» ASSIGNED TASK:
Your response should consist of the lines below, printed exactly.

» DATA EXTRACTS:
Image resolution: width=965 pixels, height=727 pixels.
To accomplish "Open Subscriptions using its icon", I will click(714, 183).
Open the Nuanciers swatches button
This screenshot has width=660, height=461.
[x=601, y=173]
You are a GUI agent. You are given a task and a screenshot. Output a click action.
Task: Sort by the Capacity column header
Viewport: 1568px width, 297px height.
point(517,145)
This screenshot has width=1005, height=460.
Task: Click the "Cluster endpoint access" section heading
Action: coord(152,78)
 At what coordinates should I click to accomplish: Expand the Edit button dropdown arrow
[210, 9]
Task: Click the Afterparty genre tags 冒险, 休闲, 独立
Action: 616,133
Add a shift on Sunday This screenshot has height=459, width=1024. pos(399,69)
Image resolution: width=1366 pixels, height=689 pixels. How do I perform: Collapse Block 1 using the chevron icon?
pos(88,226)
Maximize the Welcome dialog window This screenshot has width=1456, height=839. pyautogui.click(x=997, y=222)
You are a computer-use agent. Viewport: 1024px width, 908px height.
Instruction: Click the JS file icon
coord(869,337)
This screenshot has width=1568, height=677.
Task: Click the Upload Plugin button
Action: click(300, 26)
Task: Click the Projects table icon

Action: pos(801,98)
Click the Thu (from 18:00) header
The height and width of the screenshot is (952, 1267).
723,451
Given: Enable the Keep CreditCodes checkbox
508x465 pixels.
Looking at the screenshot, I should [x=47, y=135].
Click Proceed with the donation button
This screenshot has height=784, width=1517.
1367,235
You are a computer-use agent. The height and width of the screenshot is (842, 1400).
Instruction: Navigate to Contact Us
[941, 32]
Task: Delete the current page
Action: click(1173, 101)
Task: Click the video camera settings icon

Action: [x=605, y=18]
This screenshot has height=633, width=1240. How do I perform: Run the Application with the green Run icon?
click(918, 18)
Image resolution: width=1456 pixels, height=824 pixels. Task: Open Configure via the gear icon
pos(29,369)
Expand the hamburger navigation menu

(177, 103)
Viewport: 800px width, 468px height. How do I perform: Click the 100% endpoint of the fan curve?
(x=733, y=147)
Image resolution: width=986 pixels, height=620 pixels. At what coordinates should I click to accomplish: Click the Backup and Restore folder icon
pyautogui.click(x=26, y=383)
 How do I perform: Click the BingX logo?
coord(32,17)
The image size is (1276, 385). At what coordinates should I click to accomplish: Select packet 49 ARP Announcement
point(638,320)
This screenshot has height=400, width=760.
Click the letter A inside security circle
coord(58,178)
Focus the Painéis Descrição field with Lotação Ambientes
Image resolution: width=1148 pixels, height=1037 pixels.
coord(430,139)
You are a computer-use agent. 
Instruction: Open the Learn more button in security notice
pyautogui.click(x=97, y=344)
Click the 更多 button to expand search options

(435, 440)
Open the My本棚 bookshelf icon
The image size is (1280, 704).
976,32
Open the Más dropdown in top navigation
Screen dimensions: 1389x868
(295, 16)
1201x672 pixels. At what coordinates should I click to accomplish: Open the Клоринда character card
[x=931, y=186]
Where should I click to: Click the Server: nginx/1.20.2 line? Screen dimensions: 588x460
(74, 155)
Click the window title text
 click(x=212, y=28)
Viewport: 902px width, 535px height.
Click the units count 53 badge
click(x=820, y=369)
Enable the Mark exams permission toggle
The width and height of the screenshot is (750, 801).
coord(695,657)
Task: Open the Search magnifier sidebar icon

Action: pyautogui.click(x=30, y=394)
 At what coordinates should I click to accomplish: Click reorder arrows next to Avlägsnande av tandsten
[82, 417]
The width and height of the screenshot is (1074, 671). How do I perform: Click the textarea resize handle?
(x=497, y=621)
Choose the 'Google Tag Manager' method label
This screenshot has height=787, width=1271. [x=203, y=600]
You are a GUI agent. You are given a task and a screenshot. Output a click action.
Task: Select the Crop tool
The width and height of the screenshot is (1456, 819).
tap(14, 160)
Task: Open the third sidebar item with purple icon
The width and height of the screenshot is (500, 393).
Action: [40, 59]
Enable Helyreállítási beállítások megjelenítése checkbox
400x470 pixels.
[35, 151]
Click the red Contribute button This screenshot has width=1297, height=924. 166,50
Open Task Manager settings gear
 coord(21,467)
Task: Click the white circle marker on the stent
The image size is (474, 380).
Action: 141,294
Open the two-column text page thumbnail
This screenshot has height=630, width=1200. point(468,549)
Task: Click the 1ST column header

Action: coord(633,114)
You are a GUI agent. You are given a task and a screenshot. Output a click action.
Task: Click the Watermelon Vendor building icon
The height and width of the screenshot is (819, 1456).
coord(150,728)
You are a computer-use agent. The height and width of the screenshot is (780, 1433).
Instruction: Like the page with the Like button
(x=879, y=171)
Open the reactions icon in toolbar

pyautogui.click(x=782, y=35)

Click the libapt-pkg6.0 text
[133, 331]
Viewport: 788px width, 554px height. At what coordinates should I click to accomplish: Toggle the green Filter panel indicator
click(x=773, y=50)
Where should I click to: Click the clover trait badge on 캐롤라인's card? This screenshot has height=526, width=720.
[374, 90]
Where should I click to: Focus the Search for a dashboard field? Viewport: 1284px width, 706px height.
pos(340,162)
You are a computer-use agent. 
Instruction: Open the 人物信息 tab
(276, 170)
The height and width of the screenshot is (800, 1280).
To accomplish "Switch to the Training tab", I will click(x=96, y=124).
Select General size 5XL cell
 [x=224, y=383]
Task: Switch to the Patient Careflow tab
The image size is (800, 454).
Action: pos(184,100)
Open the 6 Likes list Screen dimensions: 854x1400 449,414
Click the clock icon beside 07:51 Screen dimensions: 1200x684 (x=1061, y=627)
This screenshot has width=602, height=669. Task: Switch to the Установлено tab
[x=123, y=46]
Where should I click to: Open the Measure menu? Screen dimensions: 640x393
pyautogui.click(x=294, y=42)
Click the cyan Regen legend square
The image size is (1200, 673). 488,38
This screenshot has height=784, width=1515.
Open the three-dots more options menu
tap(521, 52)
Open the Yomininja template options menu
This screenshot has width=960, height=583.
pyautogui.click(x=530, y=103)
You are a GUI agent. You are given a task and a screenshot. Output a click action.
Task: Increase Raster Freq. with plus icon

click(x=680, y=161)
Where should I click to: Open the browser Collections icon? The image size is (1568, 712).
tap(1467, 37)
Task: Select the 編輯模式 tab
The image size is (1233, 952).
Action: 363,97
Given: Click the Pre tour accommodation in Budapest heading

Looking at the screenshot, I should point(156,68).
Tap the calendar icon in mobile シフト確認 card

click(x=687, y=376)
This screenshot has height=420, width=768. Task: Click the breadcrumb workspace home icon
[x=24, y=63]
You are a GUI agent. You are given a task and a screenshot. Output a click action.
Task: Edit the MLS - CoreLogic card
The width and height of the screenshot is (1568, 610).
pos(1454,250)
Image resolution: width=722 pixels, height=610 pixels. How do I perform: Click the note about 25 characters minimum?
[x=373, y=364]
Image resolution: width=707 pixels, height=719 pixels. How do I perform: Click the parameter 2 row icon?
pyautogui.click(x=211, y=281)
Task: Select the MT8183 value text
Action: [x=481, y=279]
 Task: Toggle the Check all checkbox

» WRITTEN RESPONSE:
Image resolution: width=965 pixels, height=727 pixels.
To accomplish "Open Subscriptions using its icon", I will click(714, 183).
Open the Nuanciers swatches button
This screenshot has width=660, height=461.
[x=601, y=173]
You are a GUI agent. You are given a task and a screenshot. Output a click action.
Task: Sort by the Capacity column header
Viewport: 1568px width, 297px height.
point(517,145)
This screenshot has width=1005, height=460.
Task: Click the "Cluster endpoint access" section heading
Action: coord(152,78)
 At what coordinates should I click to accomplish: Expand the Edit button dropdown arrow
[210, 9]
Task: Click the Afterparty genre tags 冒险, 休闲, 独立
Action: 616,133
Add a shift on Sunday This screenshot has height=459, width=1024. pos(399,69)
Image resolution: width=1366 pixels, height=689 pixels. How do I perform: Collapse Block 1 using the chevron icon?
pos(88,226)
Maximize the Welcome dialog window This screenshot has width=1456, height=839. pyautogui.click(x=997, y=222)
You are a computer-use agent. Viewport: 1024px width, 908px height.
Instruction: Click the JS file icon
coord(869,337)
This screenshot has width=1568, height=677.
Task: Click the Upload Plugin button
Action: click(300, 26)
Task: Click the Projects table icon

Action: pos(801,98)
Click the Thu (from 18:00) header
The height and width of the screenshot is (952, 1267).
723,451
Given: Enable the Keep CreditCodes checkbox
508x465 pixels.
Looking at the screenshot, I should [x=47, y=135].
Click Proceed with the donation button
This screenshot has height=784, width=1517.
1367,235
You are a computer-use agent. The height and width of the screenshot is (842, 1400).
Instruction: Navigate to Contact Us
[941, 32]
Task: Delete the current page
Action: click(1173, 101)
Task: Click the video camera settings icon

Action: [x=605, y=18]
This screenshot has height=633, width=1240. How do I perform: Run the Application with the green Run icon?
click(918, 18)
Image resolution: width=1456 pixels, height=824 pixels. Task: Open Configure via the gear icon
pos(29,369)
Expand the hamburger navigation menu

(177, 103)
Viewport: 800px width, 468px height. How do I perform: Click the 100% endpoint of the fan curve?
(x=733, y=147)
Image resolution: width=986 pixels, height=620 pixels. At what coordinates should I click to accomplish: Click the Backup and Restore folder icon
pyautogui.click(x=26, y=383)
 How do I perform: Click the BingX logo?
coord(32,17)
The image size is (1276, 385). At what coordinates should I click to accomplish: Select packet 49 ARP Announcement
point(638,320)
This screenshot has height=400, width=760.
Click the letter A inside security circle
coord(58,178)
Focus the Painéis Descrição field with Lotação Ambientes
Image resolution: width=1148 pixels, height=1037 pixels.
coord(430,139)
You are a computer-use agent. 
Instruction: Open the Learn more button in security notice
pyautogui.click(x=97, y=344)
Click the 更多 button to expand search options

(435, 440)
Open the My本棚 bookshelf icon
The image size is (1280, 704).
976,32
Open the Más dropdown in top navigation
Screen dimensions: 1389x868
(295, 16)
1201x672 pixels. At what coordinates should I click to accomplish: Open the Клоринда character card
[x=931, y=186]
Where should I click to: Click the Server: nginx/1.20.2 line? Screen dimensions: 588x460
(74, 155)
Click the window title text
 click(x=212, y=28)
Viewport: 902px width, 535px height.
Click the units count 53 badge
click(x=820, y=369)
Enable the Mark exams permission toggle
The width and height of the screenshot is (750, 801).
coord(695,657)
Task: Open the Search magnifier sidebar icon

Action: pyautogui.click(x=30, y=394)
 At what coordinates should I click to accomplish: Click reorder arrows next to Avlägsnande av tandsten
[82, 417]
The width and height of the screenshot is (1074, 671). How do I perform: Click the textarea resize handle?
(x=497, y=621)
Choose the 'Google Tag Manager' method label
This screenshot has height=787, width=1271. [x=203, y=600]
You are a GUI agent. You are given a task and a screenshot. Output a click action.
Task: Select the Crop tool
The width and height of the screenshot is (1456, 819).
tap(14, 160)
Task: Open the third sidebar item with purple icon
The width and height of the screenshot is (500, 393).
Action: [40, 59]
Enable Helyreállítási beállítások megjelenítése checkbox
400x470 pixels.
[35, 151]
Click the red Contribute button This screenshot has width=1297, height=924. 166,50
Open Task Manager settings gear
 coord(21,467)
Task: Click the white circle marker on the stent
The image size is (474, 380).
Action: 141,294
Open the two-column text page thumbnail
This screenshot has height=630, width=1200. point(468,549)
Task: Click the 1ST column header

Action: coord(633,114)
You are a GUI agent. You are given a task and a screenshot. Output a click action.
Task: Click the Watermelon Vendor building icon
The height and width of the screenshot is (819, 1456).
coord(150,728)
You are a computer-use agent. The height and width of the screenshot is (780, 1433).
Instruction: Like the page with the Like button
(x=879, y=171)
Open the reactions icon in toolbar

pyautogui.click(x=782, y=35)

Click the libapt-pkg6.0 text
[133, 331]
Viewport: 788px width, 554px height. At what coordinates should I click to accomplish: Toggle the green Filter panel indicator
click(x=773, y=50)
Where should I click to: Click the clover trait badge on 캐롤라인's card? This screenshot has height=526, width=720.
[374, 90]
Where should I click to: Focus the Search for a dashboard field? Viewport: 1284px width, 706px height.
pos(340,162)
You are a computer-use agent. 
Instruction: Open the 人物信息 tab
(276, 170)
The height and width of the screenshot is (800, 1280).
To accomplish "Switch to the Training tab", I will click(x=96, y=124).
Select General size 5XL cell
 [x=224, y=383]
Task: Switch to the Patient Careflow tab
The image size is (800, 454).
Action: pos(184,100)
Open the 6 Likes list Screen dimensions: 854x1400 449,414
Click the clock icon beside 07:51 Screen dimensions: 1200x684 (x=1061, y=627)
This screenshot has width=602, height=669. Task: Switch to the Установлено tab
[x=123, y=46]
Where should I click to: Open the Measure menu? Screen dimensions: 640x393
pyautogui.click(x=294, y=42)
Click the cyan Regen legend square
The image size is (1200, 673). 488,38
This screenshot has height=784, width=1515.
Open the three-dots more options menu
tap(521, 52)
Open the Yomininja template options menu
This screenshot has width=960, height=583.
pyautogui.click(x=530, y=103)
You are a GUI agent. You are given a task and a screenshot. Output a click action.
Task: Increase Raster Freq. with plus icon

click(x=680, y=161)
Where should I click to: Open the browser Collections icon? The image size is (1568, 712).
tap(1467, 37)
Task: Select the 編輯模式 tab
The image size is (1233, 952).
Action: 363,97
Given: Click the Pre tour accommodation in Budapest heading

Looking at the screenshot, I should point(156,68).
Tap the calendar icon in mobile シフト確認 card

click(x=687, y=376)
This screenshot has height=420, width=768. Task: Click the breadcrumb workspace home icon
[x=24, y=63]
You are a GUI agent. You are given a task and a screenshot. Output a click action.
Task: Edit the MLS - CoreLogic card
The width and height of the screenshot is (1568, 610).
pos(1454,250)
Image resolution: width=722 pixels, height=610 pixels. How do I perform: Click the note about 25 characters minimum?
[x=373, y=364]
Image resolution: width=707 pixels, height=719 pixels. How do I perform: Click the parameter 2 row icon?
pyautogui.click(x=211, y=281)
Task: Select the MT8183 value text
Action: [x=481, y=279]
 Task: Toggle the Check all checkbox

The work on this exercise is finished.